Мне потребовался примерно час, чтобы добраться до Клэпема, насколько помню, и еще я помню, как все больше нарастала моя злость, пока я шел, потому что моросил знобкий дождь. Злость на вас за то, что вы сделали, злость на вероятные страдания Эвелин и злость на самого себя, на то, что я не могу броситься поддержать горячо любимую коллегу и друга, не думая о самом себе. Я не только рисовал в воображении, как предложу помощь и утешение, но и испытывал злость из-за моего испорченного рабочего дня. Какое бездушие, верно? Правда, самое главное, и я не могу претендовать на благородство, которого не ощущал. Я был поглощен полотном, которое старался закончить для Новоанглийской выставки, моим портретом этой Вулф, которым гордился. Настоящий, отлично воплотивший присущую ей странную смесь неудовлетворенности и самодовольства, и она уже дала ясно понять, что он ей не нравится.
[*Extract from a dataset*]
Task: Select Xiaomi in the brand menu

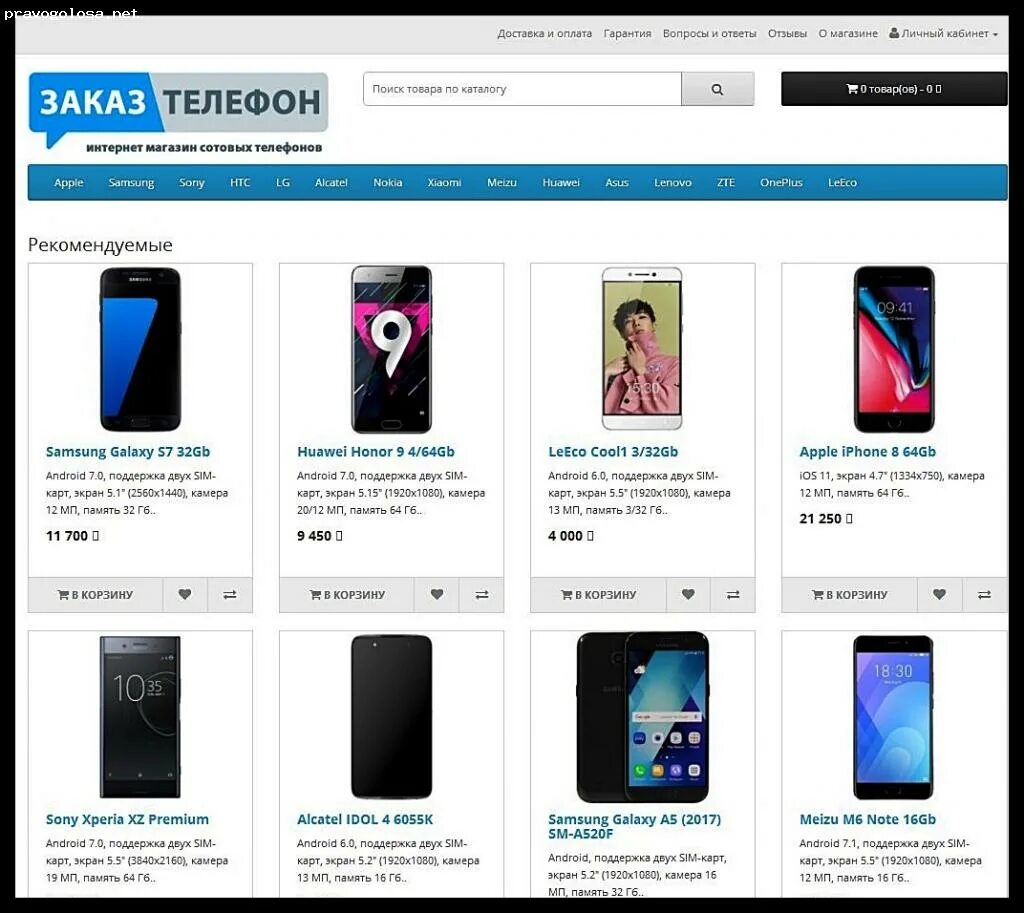Action: (x=444, y=182)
Разумеется, она ничего не сказала — это подпортило бы ее внутреннюю похвальбу, что она выше подобной тщеславной суетности, однако я забрался под ее броню и немножечко терзал, показывая ей то, чего она никогда не увидела бы в зеркале.
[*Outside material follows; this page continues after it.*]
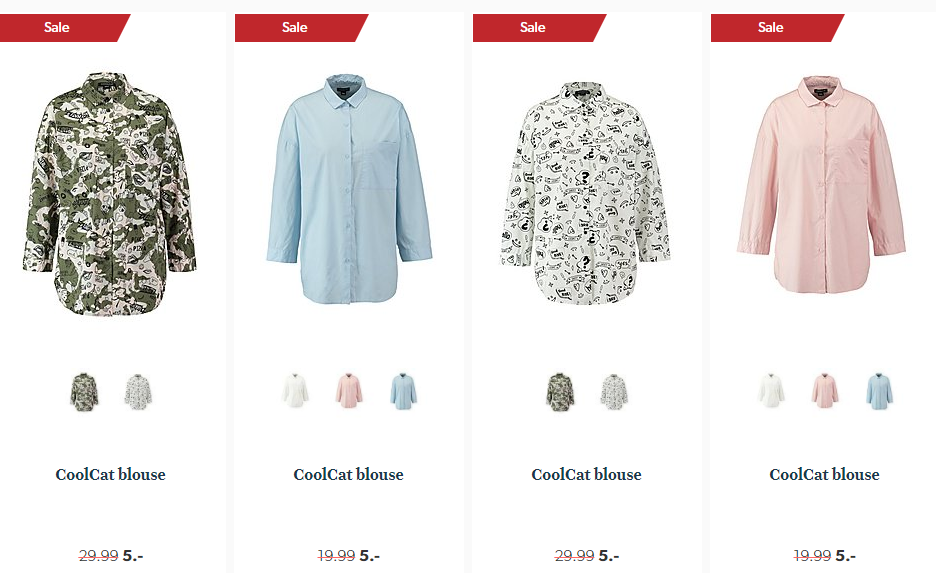Image resolution: width=936 pixels, height=573 pixels.
Task: Select camo variant under doodle print blouse
Action: click(x=560, y=392)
Однако это все еще не воплотилось как надо, и я мучился всю неделю и чуть было не отложил Эвелин на день, чтобы еще помучиться. В конце концов мое понятие о рыцарственности взяло верх, и на Вестминстерском мосту я не повернул назад и не поспешил к моему мольберту. Этот портрет я, собственно говоря, так и не закончил, и он был среди тех полотен, которые я выбросил перед отъездом. Но мои мысли оставались в мастерской вместе с моими кистями, и все время, пока я шагал в Клэпем, я думал о портрете, думал о нем, когда звонил в дверь и обменивался приветствиями с квартирной хозяйкой, и все еще думал о нем, пока поднимался на цыпочках по лестнице и открывал дверь.
И все еще думал о нем, пока стоял в дверях и смотрел на труп Эвелин, свисающий с большого чугунного крюка в центре комнаты. Я испытывал злость, только позже я попытался вызвать ощущение душевной муки, но оно ничуть не затушевало злости. Женщина, та, кого я любил, была мертва, а я был зол, что теперь уж никак не смогу завершить портрет вовремя. Вот такие моменты, думаю я, выявляют подлинного человека, инстинктивная реакция перед тем, как привитое искусственно поведение успеет настроиться на ситуацию. Вы на миг успеваете увидеть то, что прячется под корректными откликами, и я в тот момент увидел монументальный эгоизм.